TUGAS YANG DIBERIKAN 1:
Jawablah pertanyaan tentang catatan bertema amanah berikut.
(a) Sudah berapa lama kawan itu tergolek?
(b) Kata-kata apa yang diucapkan penutur untuk meminta kawannya ikhlas?
(c) Apa jawaban kawan itu ketika ditanya "kau lelah kawan?"

Selasa, 02 Februari 2010

tiada rehat Sejenak


Amanah. kata-kata yang pasti setiap manusia di muka bumi ini mengembannya. Sesungguhnya manusia itu benar-benar bodoh, namun ketika dia mampu menunaikan amanahnya, sejak terlahir sebagai seorang manusia di muka bumi ini maka dia akan mendapatkan derajad yang begitu mulia. Ah, semudah itukah?
Sudah 1 minggu ini ia tergolek, hatinya kupikir. Atas amanah yang diembankan kepadanya. Ya, dia orang yang kuat, tegas, tegar, tapi kenapa dia begitu terapar ketika mengemban kedua kalinya. "Ikhlaskan kawan," ujarku. Dia hanya terseyum di sela kepucatan bibirnya. tulus.... tapi ah, lagi-lagi aku tak tahu harus berkata apa padanya. Karena yang aku tahu dia adalah sosok baja, sosok kuman yang jarang sekali dihinggapi sakit. Dia dikaruniai badan yang kokoh, keberanian. Naungan itulah yang kami rasakan ketika dia sedang memimpin apalagi ketika di lapangan.
Tapi...
kenapa kini dia terlihat begitu rapuh, lantunan ayat suci yang lebih sering dan ekstra dia lantunkan seakan menggambarkan sayatan yang dalam di hatinya, di hatiku pun menggurat.
Sampai dalam suatu malam aku berkata.
"kau lelah kawan?" ujarku.
"tak lah," katanya tegas, diulas senyum yang masih terpaksa, dia masih pucat.

DAFTAR YANG DITAMPILKAN:
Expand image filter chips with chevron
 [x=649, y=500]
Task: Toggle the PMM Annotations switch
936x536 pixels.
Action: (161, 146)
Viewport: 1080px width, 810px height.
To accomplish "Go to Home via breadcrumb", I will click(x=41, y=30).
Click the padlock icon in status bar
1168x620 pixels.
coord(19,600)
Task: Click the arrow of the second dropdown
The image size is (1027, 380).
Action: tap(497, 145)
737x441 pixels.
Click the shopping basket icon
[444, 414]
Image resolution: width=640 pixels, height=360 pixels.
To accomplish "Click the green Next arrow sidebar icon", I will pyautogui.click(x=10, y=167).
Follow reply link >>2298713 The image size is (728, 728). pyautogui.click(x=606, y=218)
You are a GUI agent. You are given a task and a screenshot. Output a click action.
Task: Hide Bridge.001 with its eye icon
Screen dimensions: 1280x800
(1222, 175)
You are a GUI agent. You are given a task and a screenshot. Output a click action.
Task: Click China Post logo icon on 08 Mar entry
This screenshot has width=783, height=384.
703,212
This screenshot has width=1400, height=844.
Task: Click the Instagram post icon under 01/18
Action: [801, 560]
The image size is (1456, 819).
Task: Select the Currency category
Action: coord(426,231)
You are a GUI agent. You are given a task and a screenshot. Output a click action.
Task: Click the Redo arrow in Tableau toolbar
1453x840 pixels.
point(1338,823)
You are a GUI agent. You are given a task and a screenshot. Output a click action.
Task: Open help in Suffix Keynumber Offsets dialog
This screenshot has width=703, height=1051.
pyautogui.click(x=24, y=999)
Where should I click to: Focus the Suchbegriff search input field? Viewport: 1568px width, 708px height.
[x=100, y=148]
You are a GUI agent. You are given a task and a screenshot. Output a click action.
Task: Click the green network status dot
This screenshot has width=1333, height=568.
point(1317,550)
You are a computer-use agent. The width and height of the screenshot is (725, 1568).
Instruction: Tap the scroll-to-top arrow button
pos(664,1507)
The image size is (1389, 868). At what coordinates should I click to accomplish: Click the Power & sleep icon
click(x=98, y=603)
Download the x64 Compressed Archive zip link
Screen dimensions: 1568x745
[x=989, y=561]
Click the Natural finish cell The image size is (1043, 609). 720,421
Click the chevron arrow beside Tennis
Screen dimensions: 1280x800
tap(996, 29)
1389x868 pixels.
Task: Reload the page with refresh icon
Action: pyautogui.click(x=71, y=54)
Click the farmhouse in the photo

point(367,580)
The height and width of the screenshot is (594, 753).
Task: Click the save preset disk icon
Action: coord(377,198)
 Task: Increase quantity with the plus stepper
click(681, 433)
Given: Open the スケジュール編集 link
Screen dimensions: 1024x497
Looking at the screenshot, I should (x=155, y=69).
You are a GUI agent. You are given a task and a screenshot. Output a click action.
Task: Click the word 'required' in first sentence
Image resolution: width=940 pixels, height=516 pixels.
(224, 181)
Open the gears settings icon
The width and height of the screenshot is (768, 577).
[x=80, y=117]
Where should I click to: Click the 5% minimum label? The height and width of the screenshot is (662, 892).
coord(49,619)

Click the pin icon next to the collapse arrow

TUGAS YANG DIBERIKAN 2: Tuliskan kembali tanpa perubahan baris-baris daftar di atas, mulai dari baris pertama daftar hingga baris yang memuat "Action: tap(497, 145)". Kedua baris ujung itu ikut disalin.

JAWABAN TERTULIS 1:
(a) Sudah 1 minggu.
(b) "Ikhlaskan kawan."
(c) "Tak lah."

JAWABAN TERTULIS 2:
Expand image filter chips with chevron
 [x=649, y=500]
Task: Toggle the PMM Annotations switch
936x536 pixels.
Action: (161, 146)
Viewport: 1080px width, 810px height.
To accomplish "Go to Home via breadcrumb", I will click(x=41, y=30).
Click the padlock icon in status bar
1168x620 pixels.
coord(19,600)
Task: Click the arrow of the second dropdown
The image size is (1027, 380).
Action: tap(497, 145)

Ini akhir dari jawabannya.